A particular kind of scam is hogging the attention of state securities regulators.
So-called “pig-butchering” schemes are becoming increasingly prominent in the cryptocurrency space, and 46% of state regulators in the U.S. and Canada say these type of scams are a top concern, according to the North American Securities Administrators Association’s annual list of top investor threats.
Pig-butchering schemes were the second most-cited threat by U.S. and Canadian state securities regulators responding to NASAA’s survey, marking the first time the threat has made the list. Digital asset frauds took the top spot, cited by 62% of respondents, while social media and internet schemes followed behind, at 41%.
The term ‘pig-butchering’ came to greater prominence as crypto hit the mainstream, and these schemes often take the guise of crypto opportunities, according to Amanda Senn, NASAA’s Enforcement Committee co-chair and chief deputy director for Alabama’s Securities Division.
Often, the fraudster will contact the victim through social media apps or texting, touting their success with an (often fraudulent) crypto exchange. The fraudster commits them to a small sum of money at first, and provides small returns, lending a degree of credibility at a time.
This is where the term’s significance comes in, Senn explained; in lieu of trying for a lump sum, the fraudster will bleed the victim’s finances in small increments, akin to fattening up a pig before they’re slaughtered.
“And then the fraudster goes for the kill,” she said. “They take more and more money from the victim before a total loss is experienced by the victim.”
Alabama securities regulators have gone after numerous pig-butchering scams, citing two cases this year with alleged fraudsters purporting to be online cryptocurrency exchanges with no known business addresses. Senn said investors had lost millions in her state alone, and worried that victims might be vulnerable to crypto-related schemes because they wouldn’t know how to find legitimate investments in the space.

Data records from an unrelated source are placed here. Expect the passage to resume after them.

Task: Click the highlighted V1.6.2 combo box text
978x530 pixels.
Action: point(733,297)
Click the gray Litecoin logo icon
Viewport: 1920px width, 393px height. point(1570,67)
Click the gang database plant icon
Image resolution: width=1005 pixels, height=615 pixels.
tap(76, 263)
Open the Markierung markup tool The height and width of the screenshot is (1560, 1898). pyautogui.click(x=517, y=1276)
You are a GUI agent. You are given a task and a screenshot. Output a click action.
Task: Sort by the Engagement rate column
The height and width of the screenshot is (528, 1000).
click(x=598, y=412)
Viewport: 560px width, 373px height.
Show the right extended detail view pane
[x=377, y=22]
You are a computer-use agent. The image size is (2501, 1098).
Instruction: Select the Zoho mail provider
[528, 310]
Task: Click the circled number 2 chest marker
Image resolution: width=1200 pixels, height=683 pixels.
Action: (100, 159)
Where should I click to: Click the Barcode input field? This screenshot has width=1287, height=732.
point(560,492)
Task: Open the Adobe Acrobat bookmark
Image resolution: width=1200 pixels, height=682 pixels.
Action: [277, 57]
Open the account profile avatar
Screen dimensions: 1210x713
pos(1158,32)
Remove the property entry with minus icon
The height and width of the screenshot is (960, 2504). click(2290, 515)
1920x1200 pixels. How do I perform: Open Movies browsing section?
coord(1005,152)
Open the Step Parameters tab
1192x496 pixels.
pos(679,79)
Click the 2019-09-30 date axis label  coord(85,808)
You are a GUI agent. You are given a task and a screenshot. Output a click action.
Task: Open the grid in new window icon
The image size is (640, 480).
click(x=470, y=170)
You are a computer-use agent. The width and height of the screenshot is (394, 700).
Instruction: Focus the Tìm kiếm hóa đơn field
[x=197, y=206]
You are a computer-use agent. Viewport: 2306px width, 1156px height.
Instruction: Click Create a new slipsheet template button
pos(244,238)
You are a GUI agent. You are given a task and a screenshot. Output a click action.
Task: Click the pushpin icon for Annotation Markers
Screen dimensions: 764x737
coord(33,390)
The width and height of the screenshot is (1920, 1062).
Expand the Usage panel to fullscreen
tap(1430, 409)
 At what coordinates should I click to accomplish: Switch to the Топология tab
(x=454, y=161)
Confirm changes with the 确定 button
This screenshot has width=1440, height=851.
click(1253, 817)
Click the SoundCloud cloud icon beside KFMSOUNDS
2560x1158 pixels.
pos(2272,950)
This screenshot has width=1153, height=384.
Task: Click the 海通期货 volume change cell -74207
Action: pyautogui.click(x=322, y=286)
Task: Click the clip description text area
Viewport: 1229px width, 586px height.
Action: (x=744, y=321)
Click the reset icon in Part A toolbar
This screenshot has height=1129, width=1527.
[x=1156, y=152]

Such schemes could also rebound on broker/dealers and advisors working with victims, particularly if money comes out of the victim’s brokerage account, according to Sander Ressler, a managing director of Essential Edge Compliance Outsourcing Services.
When a victim learns of the scam, they may ask their broker about why they didn’t question its validity. Brokerage firms will often have different supervisory requirements when sending money to a third party.